Convert the material starting at the line containing "I will 232,439." and ending at the line containing "Action: [418, 222]" into a two-column CSV with the columns instruction and click, one row per instruction and its answer. Put each value in a single quoted field with line breaks replaced by spaces.
── Records shown ──
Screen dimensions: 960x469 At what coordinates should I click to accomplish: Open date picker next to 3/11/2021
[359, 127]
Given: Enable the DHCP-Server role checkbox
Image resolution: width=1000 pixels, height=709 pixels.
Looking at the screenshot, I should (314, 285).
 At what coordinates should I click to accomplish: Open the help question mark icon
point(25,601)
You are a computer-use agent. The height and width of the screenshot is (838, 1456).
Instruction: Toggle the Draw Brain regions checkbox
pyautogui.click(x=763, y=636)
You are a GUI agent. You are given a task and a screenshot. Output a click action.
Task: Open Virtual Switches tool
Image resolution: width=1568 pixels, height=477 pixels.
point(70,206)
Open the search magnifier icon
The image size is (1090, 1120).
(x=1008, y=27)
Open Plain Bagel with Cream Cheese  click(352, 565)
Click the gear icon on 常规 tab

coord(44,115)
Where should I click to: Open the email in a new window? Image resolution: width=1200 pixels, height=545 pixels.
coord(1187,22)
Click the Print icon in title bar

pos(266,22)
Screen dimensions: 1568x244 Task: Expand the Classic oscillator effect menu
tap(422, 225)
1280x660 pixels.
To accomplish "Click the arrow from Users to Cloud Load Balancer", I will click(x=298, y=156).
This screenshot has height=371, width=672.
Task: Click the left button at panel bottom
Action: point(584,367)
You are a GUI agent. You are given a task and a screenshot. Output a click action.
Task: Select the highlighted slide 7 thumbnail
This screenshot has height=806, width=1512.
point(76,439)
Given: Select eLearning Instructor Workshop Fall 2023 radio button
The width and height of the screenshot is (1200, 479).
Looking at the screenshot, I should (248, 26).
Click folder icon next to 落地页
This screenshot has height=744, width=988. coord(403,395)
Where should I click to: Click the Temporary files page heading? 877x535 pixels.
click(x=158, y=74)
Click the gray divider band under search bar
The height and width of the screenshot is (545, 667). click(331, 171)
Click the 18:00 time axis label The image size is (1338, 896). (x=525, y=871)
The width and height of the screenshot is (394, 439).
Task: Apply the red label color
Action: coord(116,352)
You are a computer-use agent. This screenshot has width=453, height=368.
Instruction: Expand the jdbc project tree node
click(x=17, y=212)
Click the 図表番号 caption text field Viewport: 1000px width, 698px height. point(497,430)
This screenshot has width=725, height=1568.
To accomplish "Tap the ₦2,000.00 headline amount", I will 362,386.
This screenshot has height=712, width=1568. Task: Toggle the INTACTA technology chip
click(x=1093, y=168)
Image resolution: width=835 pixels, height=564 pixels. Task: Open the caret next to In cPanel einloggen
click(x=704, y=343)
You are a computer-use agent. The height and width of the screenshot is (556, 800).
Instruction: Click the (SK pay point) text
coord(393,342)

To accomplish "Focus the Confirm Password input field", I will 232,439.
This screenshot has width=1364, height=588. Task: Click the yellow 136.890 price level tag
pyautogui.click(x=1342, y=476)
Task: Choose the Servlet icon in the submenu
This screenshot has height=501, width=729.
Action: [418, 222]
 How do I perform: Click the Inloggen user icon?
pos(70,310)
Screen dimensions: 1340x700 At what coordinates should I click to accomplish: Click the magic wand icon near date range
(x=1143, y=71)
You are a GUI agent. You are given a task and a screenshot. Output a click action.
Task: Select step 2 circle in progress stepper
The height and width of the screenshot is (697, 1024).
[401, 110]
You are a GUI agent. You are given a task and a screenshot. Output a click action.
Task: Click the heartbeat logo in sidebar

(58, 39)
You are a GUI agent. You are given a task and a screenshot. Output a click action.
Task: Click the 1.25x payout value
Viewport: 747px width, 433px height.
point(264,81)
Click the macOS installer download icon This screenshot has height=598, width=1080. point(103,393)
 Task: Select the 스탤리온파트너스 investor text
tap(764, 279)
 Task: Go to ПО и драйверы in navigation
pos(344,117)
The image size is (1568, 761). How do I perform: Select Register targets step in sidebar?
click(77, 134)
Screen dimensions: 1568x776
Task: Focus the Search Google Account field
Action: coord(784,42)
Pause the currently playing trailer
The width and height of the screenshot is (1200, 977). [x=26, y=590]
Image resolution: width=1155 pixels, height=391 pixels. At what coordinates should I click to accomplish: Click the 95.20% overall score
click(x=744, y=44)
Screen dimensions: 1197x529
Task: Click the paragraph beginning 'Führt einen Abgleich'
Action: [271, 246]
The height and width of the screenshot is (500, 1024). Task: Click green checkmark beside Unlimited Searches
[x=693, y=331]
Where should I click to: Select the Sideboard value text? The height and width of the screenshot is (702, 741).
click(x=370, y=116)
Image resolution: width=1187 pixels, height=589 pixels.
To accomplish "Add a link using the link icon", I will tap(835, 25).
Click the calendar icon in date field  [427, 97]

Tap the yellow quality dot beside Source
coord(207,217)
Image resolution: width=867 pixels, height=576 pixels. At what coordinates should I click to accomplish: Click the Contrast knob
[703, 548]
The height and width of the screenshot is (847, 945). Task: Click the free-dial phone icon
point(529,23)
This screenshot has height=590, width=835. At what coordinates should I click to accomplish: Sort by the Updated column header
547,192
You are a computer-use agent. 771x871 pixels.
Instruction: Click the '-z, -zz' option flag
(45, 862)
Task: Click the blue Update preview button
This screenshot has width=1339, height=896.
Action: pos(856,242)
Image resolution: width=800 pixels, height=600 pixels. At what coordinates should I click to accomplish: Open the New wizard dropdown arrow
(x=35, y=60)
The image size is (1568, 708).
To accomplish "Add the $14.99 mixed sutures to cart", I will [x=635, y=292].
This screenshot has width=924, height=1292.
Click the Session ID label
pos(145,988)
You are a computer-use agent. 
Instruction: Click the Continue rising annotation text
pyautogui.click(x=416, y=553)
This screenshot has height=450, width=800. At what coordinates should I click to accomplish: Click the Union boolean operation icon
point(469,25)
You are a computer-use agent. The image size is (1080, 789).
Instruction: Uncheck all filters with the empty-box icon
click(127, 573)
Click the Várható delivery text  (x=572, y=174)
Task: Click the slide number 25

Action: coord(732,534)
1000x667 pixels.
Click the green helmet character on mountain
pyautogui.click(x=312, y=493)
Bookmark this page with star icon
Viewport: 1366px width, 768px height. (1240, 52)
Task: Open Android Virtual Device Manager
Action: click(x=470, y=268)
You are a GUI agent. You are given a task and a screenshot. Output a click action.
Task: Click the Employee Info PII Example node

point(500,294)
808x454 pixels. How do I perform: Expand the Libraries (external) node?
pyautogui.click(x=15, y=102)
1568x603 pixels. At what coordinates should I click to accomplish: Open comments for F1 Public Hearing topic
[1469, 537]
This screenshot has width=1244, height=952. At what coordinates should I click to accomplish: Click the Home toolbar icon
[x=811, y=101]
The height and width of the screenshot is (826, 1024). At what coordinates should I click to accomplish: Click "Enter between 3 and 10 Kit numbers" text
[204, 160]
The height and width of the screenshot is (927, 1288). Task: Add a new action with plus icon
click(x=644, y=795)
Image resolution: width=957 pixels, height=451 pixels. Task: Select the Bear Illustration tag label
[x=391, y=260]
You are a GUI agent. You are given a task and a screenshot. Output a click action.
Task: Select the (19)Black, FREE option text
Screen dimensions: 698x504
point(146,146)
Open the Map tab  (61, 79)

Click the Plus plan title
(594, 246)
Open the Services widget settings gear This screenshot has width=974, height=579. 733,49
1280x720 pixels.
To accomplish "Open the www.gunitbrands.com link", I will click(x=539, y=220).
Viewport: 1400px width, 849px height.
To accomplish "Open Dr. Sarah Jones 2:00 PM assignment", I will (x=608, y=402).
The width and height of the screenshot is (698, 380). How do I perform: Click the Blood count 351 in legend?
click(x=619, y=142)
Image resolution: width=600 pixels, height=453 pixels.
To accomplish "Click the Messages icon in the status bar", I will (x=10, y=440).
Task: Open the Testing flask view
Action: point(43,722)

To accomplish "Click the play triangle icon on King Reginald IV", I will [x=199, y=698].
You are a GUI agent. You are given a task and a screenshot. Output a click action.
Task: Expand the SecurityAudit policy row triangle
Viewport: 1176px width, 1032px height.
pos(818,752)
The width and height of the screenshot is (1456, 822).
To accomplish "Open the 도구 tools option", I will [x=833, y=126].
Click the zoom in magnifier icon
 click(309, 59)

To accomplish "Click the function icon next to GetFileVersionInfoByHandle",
───
Exercise response ▸
instruction,click
"To accomplish ""Focus the Confirm Password input field"",","I will 232,439."
"This screenshot has width=1364, height=588. Task: Click the yellow 136.890 price level tag","pyautogui.click(x=1342, y=476)"
"Task: Choose the Servlet icon in the submenu This screenshot has height=501, width=729.","Action: [418, 222]"